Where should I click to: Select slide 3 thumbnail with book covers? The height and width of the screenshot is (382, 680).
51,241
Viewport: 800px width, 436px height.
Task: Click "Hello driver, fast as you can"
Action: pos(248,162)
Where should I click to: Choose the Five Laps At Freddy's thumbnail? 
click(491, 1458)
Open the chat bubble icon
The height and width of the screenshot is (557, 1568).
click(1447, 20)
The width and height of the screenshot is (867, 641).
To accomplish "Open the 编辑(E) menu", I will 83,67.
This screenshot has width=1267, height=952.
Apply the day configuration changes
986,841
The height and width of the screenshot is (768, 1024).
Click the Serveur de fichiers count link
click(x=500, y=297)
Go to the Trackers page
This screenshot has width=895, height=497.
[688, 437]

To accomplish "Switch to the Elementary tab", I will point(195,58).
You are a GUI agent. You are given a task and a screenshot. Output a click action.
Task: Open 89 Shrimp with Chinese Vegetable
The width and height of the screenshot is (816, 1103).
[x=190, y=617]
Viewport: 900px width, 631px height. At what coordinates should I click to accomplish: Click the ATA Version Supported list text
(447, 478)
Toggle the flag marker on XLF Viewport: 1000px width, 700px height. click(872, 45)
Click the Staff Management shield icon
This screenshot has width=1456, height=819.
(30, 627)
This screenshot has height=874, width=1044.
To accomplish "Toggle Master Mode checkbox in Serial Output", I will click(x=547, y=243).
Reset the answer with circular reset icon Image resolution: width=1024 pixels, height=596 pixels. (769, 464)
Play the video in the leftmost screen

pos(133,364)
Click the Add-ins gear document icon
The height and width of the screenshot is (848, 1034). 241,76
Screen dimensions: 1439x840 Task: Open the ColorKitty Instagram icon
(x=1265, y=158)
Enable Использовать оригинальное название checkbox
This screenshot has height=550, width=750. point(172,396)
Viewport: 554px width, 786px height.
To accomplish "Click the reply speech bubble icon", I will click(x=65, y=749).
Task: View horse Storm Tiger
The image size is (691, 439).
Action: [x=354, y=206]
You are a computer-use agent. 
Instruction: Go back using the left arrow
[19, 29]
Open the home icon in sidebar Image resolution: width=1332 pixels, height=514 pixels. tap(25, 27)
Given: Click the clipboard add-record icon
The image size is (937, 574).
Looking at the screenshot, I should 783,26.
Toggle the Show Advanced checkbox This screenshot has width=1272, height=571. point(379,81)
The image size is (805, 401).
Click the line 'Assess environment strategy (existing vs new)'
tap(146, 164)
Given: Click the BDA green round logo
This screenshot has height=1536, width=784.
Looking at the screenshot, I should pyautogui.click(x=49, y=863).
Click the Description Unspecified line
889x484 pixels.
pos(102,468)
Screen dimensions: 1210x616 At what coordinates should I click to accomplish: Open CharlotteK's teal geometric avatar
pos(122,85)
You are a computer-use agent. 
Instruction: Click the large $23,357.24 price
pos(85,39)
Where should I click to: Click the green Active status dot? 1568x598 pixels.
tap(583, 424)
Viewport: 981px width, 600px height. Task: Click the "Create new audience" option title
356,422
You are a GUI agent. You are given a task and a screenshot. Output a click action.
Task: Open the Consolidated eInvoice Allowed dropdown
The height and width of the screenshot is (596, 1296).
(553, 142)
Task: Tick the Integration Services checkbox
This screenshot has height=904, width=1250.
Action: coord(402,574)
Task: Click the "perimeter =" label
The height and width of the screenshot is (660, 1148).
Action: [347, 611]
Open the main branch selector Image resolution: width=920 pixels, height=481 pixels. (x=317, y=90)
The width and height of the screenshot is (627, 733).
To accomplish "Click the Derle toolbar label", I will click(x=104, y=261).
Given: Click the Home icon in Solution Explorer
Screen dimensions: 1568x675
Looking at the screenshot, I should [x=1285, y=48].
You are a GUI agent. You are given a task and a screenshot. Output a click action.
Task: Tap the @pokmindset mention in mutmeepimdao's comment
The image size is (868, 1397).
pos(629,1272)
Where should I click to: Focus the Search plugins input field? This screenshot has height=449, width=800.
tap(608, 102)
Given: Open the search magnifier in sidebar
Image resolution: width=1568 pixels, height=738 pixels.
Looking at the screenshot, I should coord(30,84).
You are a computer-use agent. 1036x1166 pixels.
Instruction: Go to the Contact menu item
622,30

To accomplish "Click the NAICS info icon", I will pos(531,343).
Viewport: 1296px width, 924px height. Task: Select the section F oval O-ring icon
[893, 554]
####################
## Requirements
Rewrite all the entries above, swapping "thumbnail" for "preview image" and changing nothing else.

## Expected answer
Where should I click to: Select slide 3 preview image with book covers? The height and width of the screenshot is (382, 680).
51,241
Viewport: 800px width, 436px height.
Task: Click "Hello driver, fast as you can"
Action: pos(248,162)
Where should I click to: Choose the Five Laps At Freddy's preview image? 
click(491, 1458)
Open the chat bubble icon
The height and width of the screenshot is (557, 1568).
click(1447, 20)
The width and height of the screenshot is (867, 641).
To accomplish "Open the 编辑(E) menu", I will 83,67.
This screenshot has width=1267, height=952.
Apply the day configuration changes
986,841
The height and width of the screenshot is (768, 1024).
Click the Serveur de fichiers count link
click(x=500, y=297)
Go to the Trackers page
This screenshot has width=895, height=497.
[688, 437]

To accomplish "Switch to the Elementary tab", I will point(195,58).
You are a GUI agent. You are given a task and a screenshot. Output a click action.
Task: Open 89 Shrimp with Chinese Vegetable
The width and height of the screenshot is (816, 1103).
[x=190, y=617]
Viewport: 900px width, 631px height. At what coordinates should I click to accomplish: Click the ATA Version Supported list text
(447, 478)
Toggle the flag marker on XLF Viewport: 1000px width, 700px height. click(872, 45)
Click the Staff Management shield icon
This screenshot has width=1456, height=819.
(30, 627)
This screenshot has height=874, width=1044.
To accomplish "Toggle Master Mode checkbox in Serial Output", I will click(x=547, y=243).
Reset the answer with circular reset icon Image resolution: width=1024 pixels, height=596 pixels. (769, 464)
Play the video in the leftmost screen

pos(133,364)
Click the Add-ins gear document icon
The height and width of the screenshot is (848, 1034). 241,76
Screen dimensions: 1439x840 Task: Open the ColorKitty Instagram icon
(x=1265, y=158)
Enable Использовать оригинальное название checkbox
This screenshot has height=550, width=750. point(172,396)
Viewport: 554px width, 786px height.
To accomplish "Click the reply speech bubble icon", I will click(x=65, y=749).
Task: View horse Storm Tiger
The image size is (691, 439).
Action: [x=354, y=206]
You are a computer-use agent. 
Instruction: Go back using the left arrow
[19, 29]
Open the home icon in sidebar Image resolution: width=1332 pixels, height=514 pixels. tap(25, 27)
Given: Click the clipboard add-record icon
The image size is (937, 574).
Looking at the screenshot, I should 783,26.
Toggle the Show Advanced checkbox This screenshot has width=1272, height=571. point(379,81)
The image size is (805, 401).
Click the line 'Assess environment strategy (existing vs new)'
tap(146, 164)
Given: Click the BDA green round logo
This screenshot has height=1536, width=784.
Looking at the screenshot, I should pyautogui.click(x=49, y=863).
Click the Description Unspecified line
889x484 pixels.
pos(102,468)
Screen dimensions: 1210x616 At what coordinates should I click to accomplish: Open CharlotteK's teal geometric avatar
pos(122,85)
You are a computer-use agent. 
Instruction: Click the large $23,357.24 price
pos(85,39)
Where should I click to: Click the green Active status dot? 1568x598 pixels.
tap(583, 424)
Viewport: 981px width, 600px height. Task: Click the "Create new audience" option title
356,422
You are a GUI agent. You are given a task and a screenshot. Output a click action.
Task: Open the Consolidated eInvoice Allowed dropdown
The height and width of the screenshot is (596, 1296).
(553, 142)
Task: Tick the Integration Services checkbox
This screenshot has height=904, width=1250.
Action: coord(402,574)
Task: Click the "perimeter =" label
The height and width of the screenshot is (660, 1148).
Action: [347, 611]
Open the main branch selector Image resolution: width=920 pixels, height=481 pixels. (x=317, y=90)
The width and height of the screenshot is (627, 733).
To accomplish "Click the Derle toolbar label", I will click(x=104, y=261).
Given: Click the Home icon in Solution Explorer
Screen dimensions: 1568x675
Looking at the screenshot, I should [x=1285, y=48].
You are a GUI agent. You are given a task and a screenshot. Output a click action.
Task: Tap the @pokmindset mention in mutmeepimdao's comment
The image size is (868, 1397).
pos(629,1272)
Where should I click to: Focus the Search plugins input field? This screenshot has height=449, width=800.
tap(608, 102)
Given: Open the search magnifier in sidebar
Image resolution: width=1568 pixels, height=738 pixels.
Looking at the screenshot, I should coord(30,84).
You are a computer-use agent. 1036x1166 pixels.
Instruction: Go to the Contact menu item
622,30

To accomplish "Click the NAICS info icon", I will pos(531,343).
Viewport: 1296px width, 924px height. Task: Select the section F oval O-ring icon
[893, 554]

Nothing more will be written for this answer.